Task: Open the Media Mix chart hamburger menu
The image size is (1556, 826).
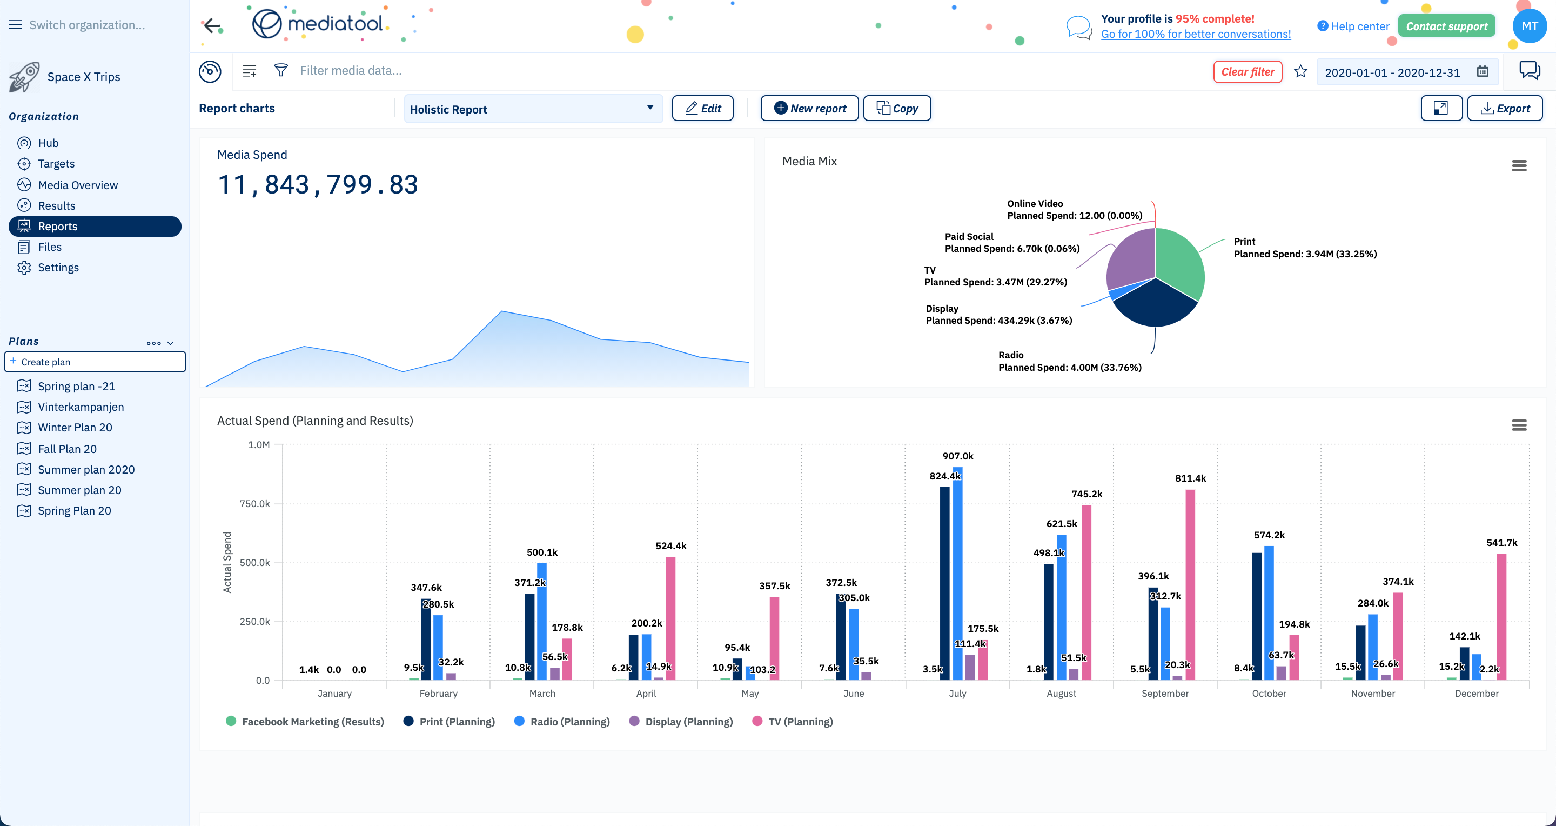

────

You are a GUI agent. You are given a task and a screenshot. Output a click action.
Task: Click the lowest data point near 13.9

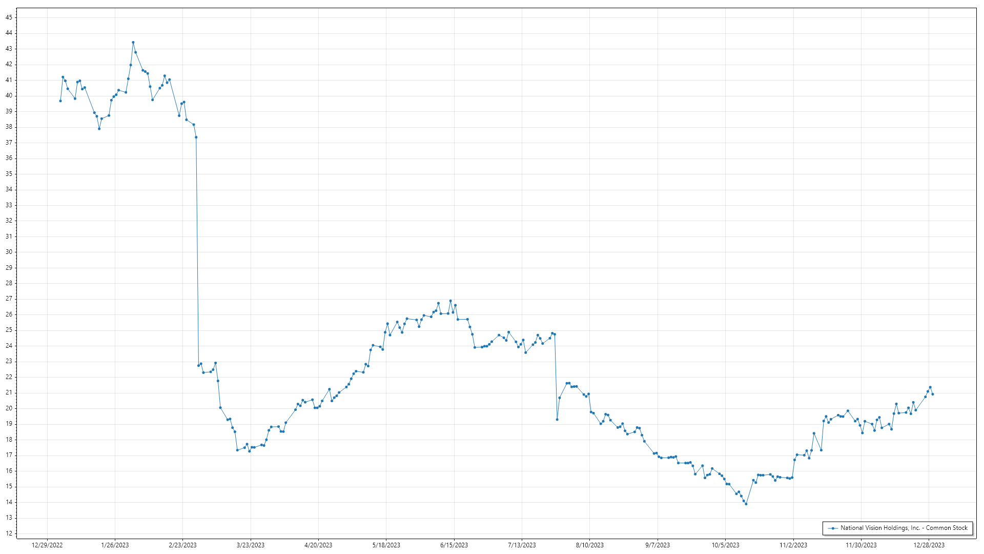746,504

────

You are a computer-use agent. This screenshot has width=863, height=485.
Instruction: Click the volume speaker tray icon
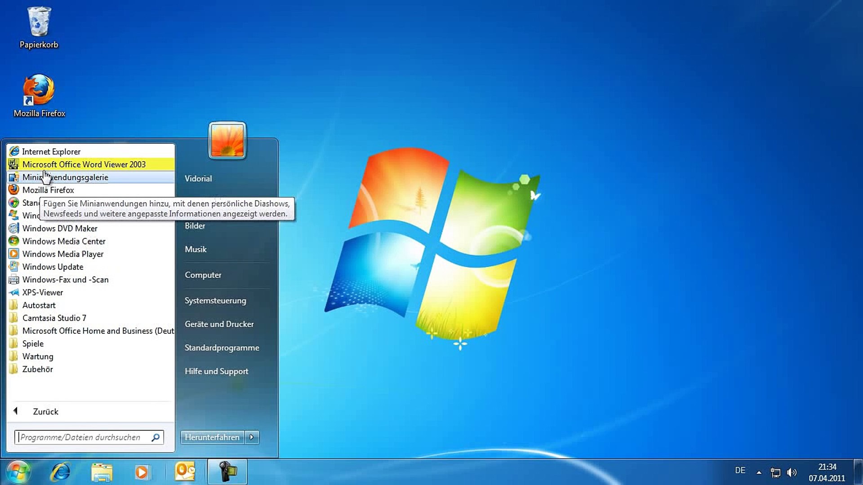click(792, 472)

────

Exercise description:
Go over the records above line by line and count those holding the word "screenshot". Reply only with the number.

Reply:
2